- [DOCUMENT EXCERPT]:
^^^^

Logo Questions Linux Laravel Mysql Ubuntu Git Menu
 

GCC to emit ARM idiv instructions

Tags:

gcc

arm

How can I instruct gcc to emit idiv (integer division, udiv and sdiv) instructions for arm application processors?

So far only way I can come up with is to use -mcpu=cortex-a15 with gcc 4.7.

$cat idiv.c
int test_idiv(int a, int b) {
    return a / b;
}

On gcc 4.7 (bundled with Android NDK r8e)

$gcc -O2 -mcpu=cortex-a15 -c idiv.c
$objdump -S idiv.o

00000000 <test_idiv>:
   0:   e710f110    sdiv    r0, r0, r1
   4:   e12fff1e    bx  lr

Even this one gives idiv.c:1:0: warning: switch -mcpu=cortex-a15 conflicts with -march=armv7-a switch [enabled by default] if you add -march=armv7-a next to -mcpu=cortex-a15 and doesn't emit idiv instruction.

^^^^

[Items listed in a dataset]

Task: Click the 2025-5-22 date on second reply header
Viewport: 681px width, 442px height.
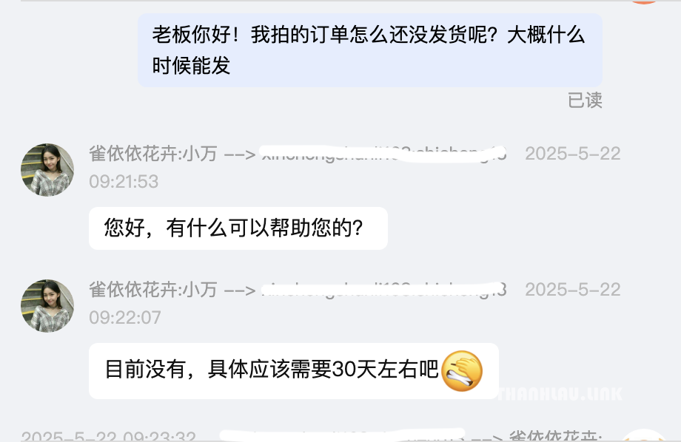Action: [572, 290]
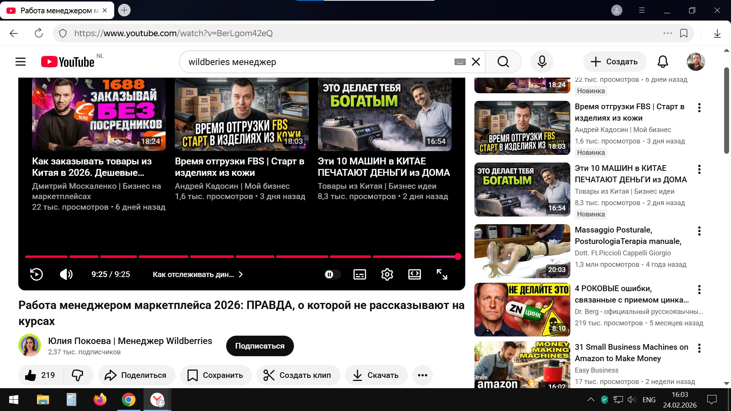Open more actions ellipsis below video
The width and height of the screenshot is (731, 411).
pos(422,375)
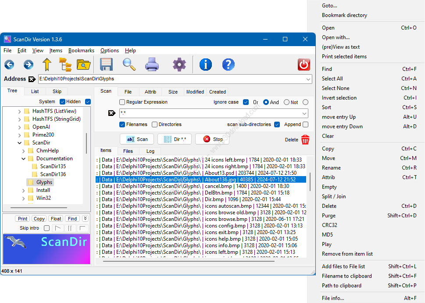This screenshot has width=425, height=303.
Task: Open settings with the purple gear icon
Action: click(179, 65)
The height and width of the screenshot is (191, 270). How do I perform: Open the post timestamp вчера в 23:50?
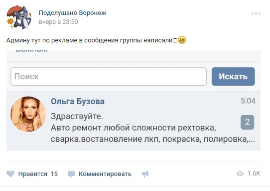[58, 22]
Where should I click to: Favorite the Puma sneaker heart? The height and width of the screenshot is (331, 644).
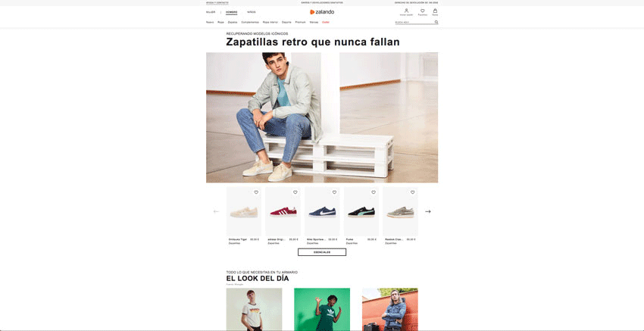point(374,192)
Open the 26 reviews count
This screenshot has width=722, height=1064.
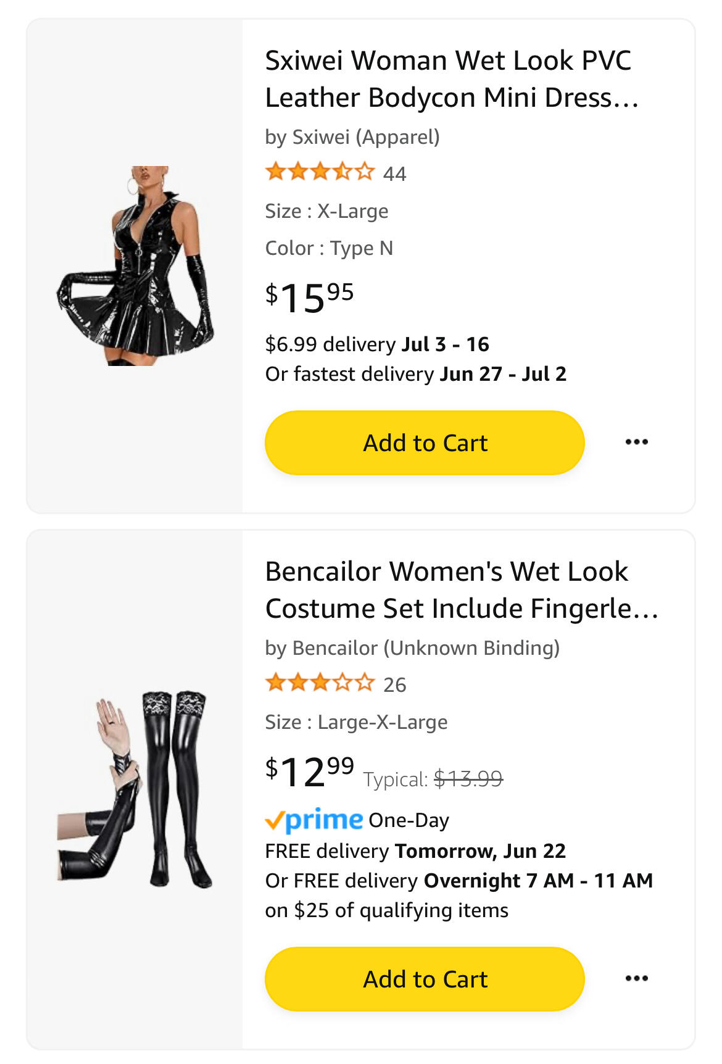click(x=394, y=684)
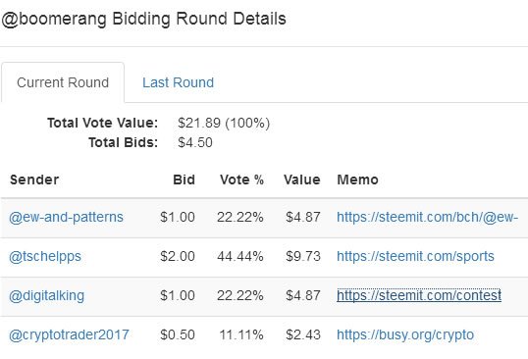Follow the steemit.com/bch/@ew- memo link
Screen dimensions: 528x359
427,217
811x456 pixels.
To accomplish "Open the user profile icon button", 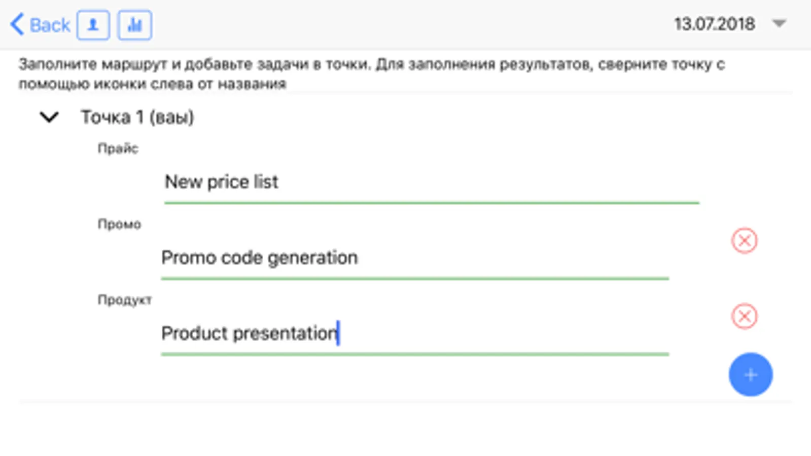I will pyautogui.click(x=93, y=25).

^^^^

- [TASKS TO PERFORM]:
1. State whether each of the following statements agrees with the GCC idiv thread, answering yes or no and quoting the deciding words of the thread: (a) the compiler used in the thread was gcc 4.7 bundled with Android NDK r8e; (b) adding -march=armv7-a next to -mcpu=cortex-a15 still yields the idiv instruction; (c) the test file was compiled with the -O3 option.
2. Write a continuation of the GCC idiv thread, starting after its final sentence.

- [TASK RESPONSES]:
1.
(a) Yes: "On gcc 4.7 (bundled with Android NDK r8e)"
(b) No: "if you add -march=armv7-a next to -mcpu=cortex-a15 and doesn't emit idiv instruction"
(c) No: "$gcc -O2 -mcpu=cortex-a15 -c idiv.c"

2.
$gcc -O2 -mcpu=cortex-a15 -march=armv7-a -c idiv.c

idiv.c:1:0: warning: switch -mcpu=cortex-a15 conflicts with -march=armv7-a switch [enabled by default]

$objdump -S idiv.o
00000000 <test_idiv>:
   0:   e92d4008    push    {r3, lr}
   4:   ebfffffe    bl  0 <__aeabi_idiv>
   8:   e8bd8008    pop {r3, pc}

On gcc 4.6 (bundled with Android NDK r8e) it doesn't emit idiv instructions at all but recognizes -mcpu=cortex-a15 also doesn't complain to -mcpu=cortex-a15 -march=armv7-a combination.

Afaik idiv is optional on armv7, so there should be a cleaner way to instruct gcc to emit them but how?

like image 668
auselen Avatar asked Apr 03 '13 08:04

auselen


1 Answers

If the instruction is not in the machine descriptions, then I doubt that gcc will emit code. Note1

You can always use inline-assembler to get the instruction if the compiler is not supporting it.Note2 Since your op-code is fairly rare/machine specific, there is probably not so much effort to get it in the gcc source. Especially, there are arch and tune/cpu flags. The tune/cpu is for a more specific machine, but the arch is suppose to allow all machines in that architecture. This op-code seems to break that rule, if I understand.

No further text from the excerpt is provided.